Für die Einführung einer solchen "Sicherungshaft" für Asylwerber müsste im Artikel über den Schutz der persönlichen Freiheit im Bundesverfassungsgesetz eine zusätzliche Ziffer aufgenommen werden. Diese müsste eine separate - und von der klassischen Schubhaft zu unterscheidende - "fremdenrechtliche Haft" wegen der Gefährdung der nationalen Sicherheit oder der öffentlichen Ordnung ermöglichen, ohne dass es auf die derzeit notwendige "Außerlandesbringungsperspektive" ankommt.

Erstellung einer "Gefährdungsprognose"

Stellt dann etwa ein potenzieller "Gefährder" in Österreich einen Asylantrag, soll bereits zu Beginn eine "Gefährdungsprognose" auf Basis gewisser Anhaltspunkte erstellt. Dies können sowohl eigene Angaben (Herkunftsstaat) sein, als auch weitere Recherchen der Behörden in Datenbanken oder im Internet.
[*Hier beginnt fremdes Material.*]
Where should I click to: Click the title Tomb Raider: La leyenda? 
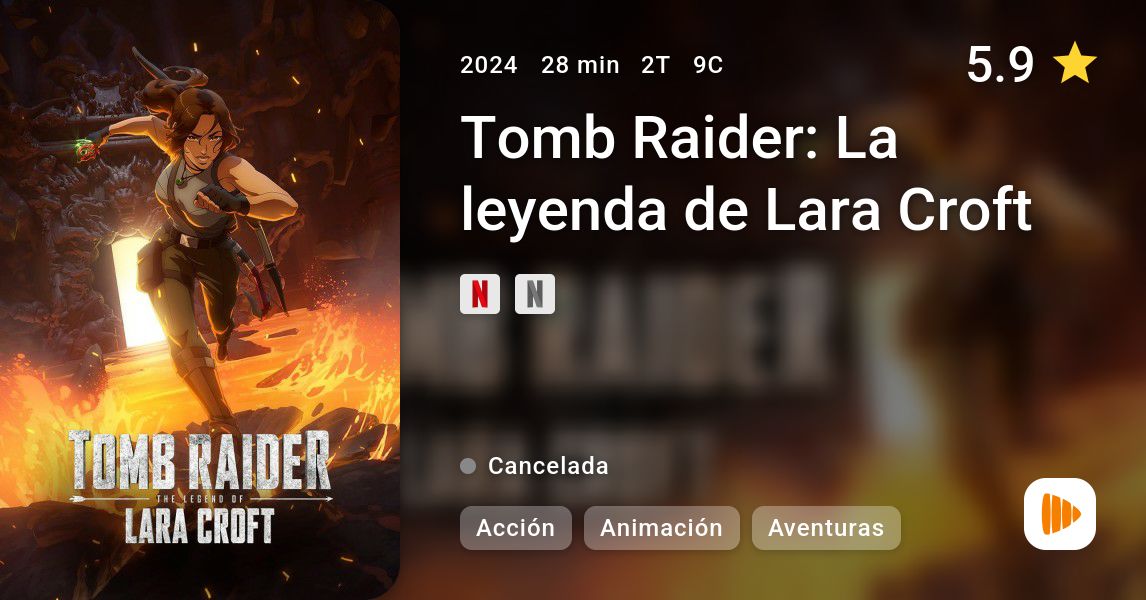click(745, 173)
Dadurch können wiederum zielgerichtete Maßnahmen eingeleitet werden, wie etwa die beabsichtigte "Sicherungshaft".

"Eine 'Sicherungshaft' gibt die derzeitige Rechtslage, vor allem das Bundesverfassungsgesetz über den Schutz der persönlichen Freiheit, nicht her", ist sich auch Kickl bewusst. Daher brauche es eine entsprechende Änderung in der Verfassung.
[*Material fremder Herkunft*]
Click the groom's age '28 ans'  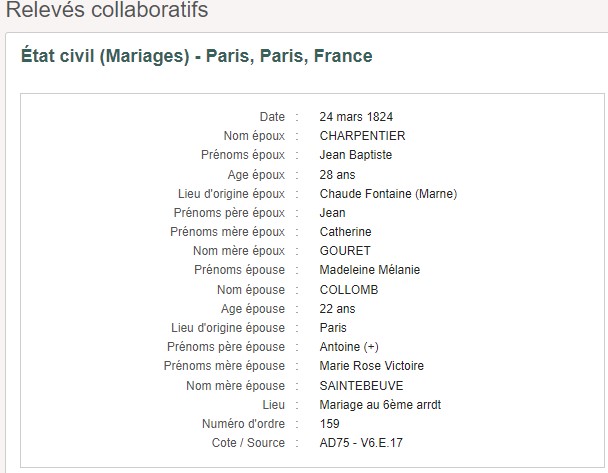(x=337, y=175)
Zweidrittelmehrheit notwendig

Der Innenminister erwartet sich einen "Schulterschluss im Parlament" für eine notwendige Zweidrittelmehrheit. Kickl: "Wer die Änderung nicht mitträgt, zeigt klar, dass ihm der Schutz der Bevölkerung vor kriminellen Asylwerbern kein wahrhaftiges Anliegen ist."